Political Science, asked by vaibhavanand3725, 8 months ago

Comprehend John Stuart Mill's views in defense of freedom of expression.

Answers

Answered by anuska6164
4

Answer:

Dubbed "the most influential English-speaking philosopher of the nineteenth century", his conception of liberty justified the freedom of the individual in opposition to unlimited state and social control. Mill was a proponent of utilitarianism, an ethical theory developed by his predecessor Jeremy Bentham

Answered by llɱissMaɠiciaŋll
12

Explanation:

That is the central question addressed in John Stuart Mill’s essay, ‘On Liberty’. The work is a milestone in the history of classical liberalism and the most spirited defence of free speech and free action ever written. At its heart is the basic insight that the individual is sovereign over his own body and mind, and the only purpose for which power can be exercised over any member of a civilised community against his will is to prevent harm to others.

John Stuart Mill (1806-1883) was born in London around the turn of the nineteenth century. His was an unusual upbringing: his father set out with the intention of cultivating in his son a genius intellect to carry forward the cause of utilitarianism, which was to be effected by teaching him Greek at three and Latin at eight, encouraging him to ask questions about everything he read, and shielding him from association with children his own age other than siblings. When Mill’s father took up a post as a senior administrator with the East India Company, the younger Mill followed him into the company’s employment, where he would remain until the Company was abolished around a quarter of a century later. A turning point for Mill came, however, when he was hit by a mental crisis upon arriving at a realisation that even the creation of a just society, his life’s goal, would not make him happy; he concluded from this episode that education must cultivate the emotions as well as the intellect, and that there are important values existing outside the scope of utilitarian philosophy, such as autonomy and dignity.

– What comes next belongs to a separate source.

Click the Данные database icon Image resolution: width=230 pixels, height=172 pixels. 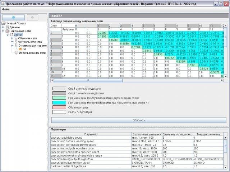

Freedom for Mill meant, in the first place, freedom of thought and freedom of speech. There are, he says, three kinds of belief: those wholly true, those partly true, and those wholly false. If an opinion is condemned to silence, it may be one that is wholly true—to deny this possibility would be to assume our own infallibility. The silenced opinion may, on the other hand, be an error containing a portion of truth—in which case the only chance of the full truth being obtained would be through the ‘collision of adverse opinions’. The condemned doctrine may, of course, be entirely false. Even this, though, would not justify censorship, as it is only when vigorously and earnestly contested that true beliefs become more than mere convention and prejudice.

Freedom for Mill also meant optimal cultivation of individuality: a man should be free not only to think and speak as he pleases, but also to act as he pleases, subject only to the condition that he cause no harm to others. Individuality is the basis for improvement of society: it is as a result of citizens expressing the full scope of their individuality that society becomes aware of new and better practices. Individuality is, just as importantly, the basis for the growth of each human being according to his own particular needs. This is a good in itself. The end of man is not to act as a cog in a societal machine; the end of man is ‘the highest and most harmonious development of his powers’.

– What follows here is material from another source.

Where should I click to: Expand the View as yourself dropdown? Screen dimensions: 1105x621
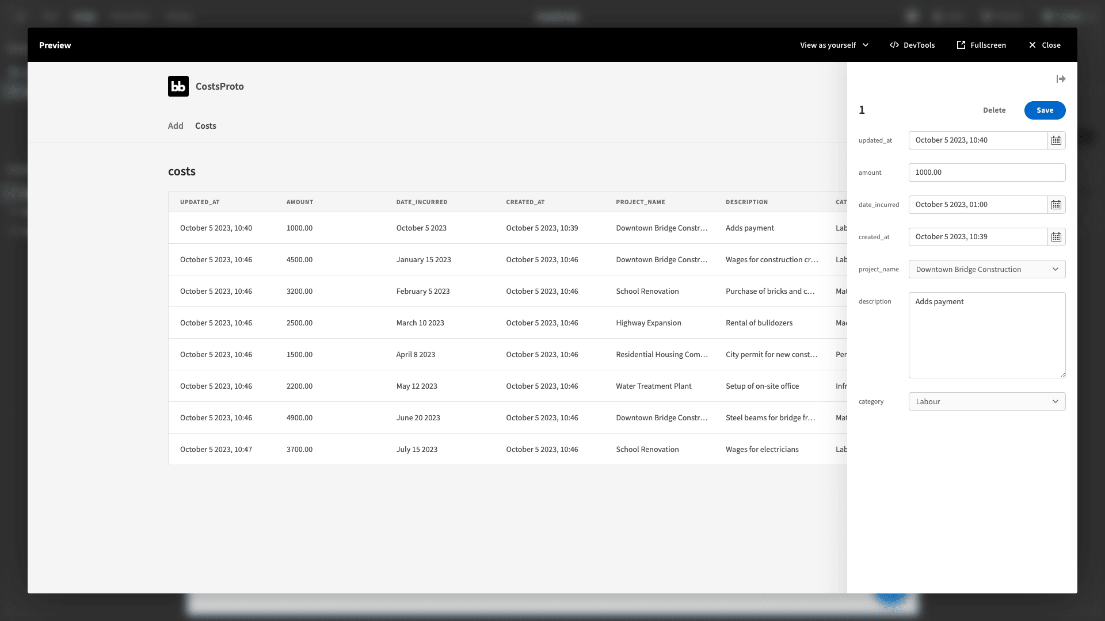tap(835, 45)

These principles are profound and have stood the test of time. They are well known and, nominally at least, widely accepted. And yet some of Mill’s most penetrating observations remain overlooked despite their enduring—and indeed increasing—significance for modern man.

In the first place, Mill has much of importance to say about the opponents of free speech, their motivations, and the gravity of their error. He rightly establishes that underlying the belief that one person or group has the right to silence another person or group is the assumption of infallibility. He accepts, admittedly, that men acknowledge, in theory at least, their own fallibility; but very few of them think it necessary to guard against this fallibility, or indeed recognise the possibility that they could be fallible in matters of which they feel certain. Men place this unbounded confidence not in every idea they have, but in those ideas that are shared by all around them, or by those to whom they habitually defer. In short, they tend to repose trust in the infallibility of ‘the world’. But—and here is where Mill displays his characteristic perspicacity—what this means in practice is the part of the world with which each particular man comes in contact: ‘his party, his sect, his church, his class of society’. Few, unfortunately, care to reflect that other ages, countries, sects, churches, classes, and parties have thought, and still do think, the exact opposite. In fact, it is precisely where a man is at the same time most un-self-reflective and most parochial that he is likely to be the most convinced of the infallibility of his belief.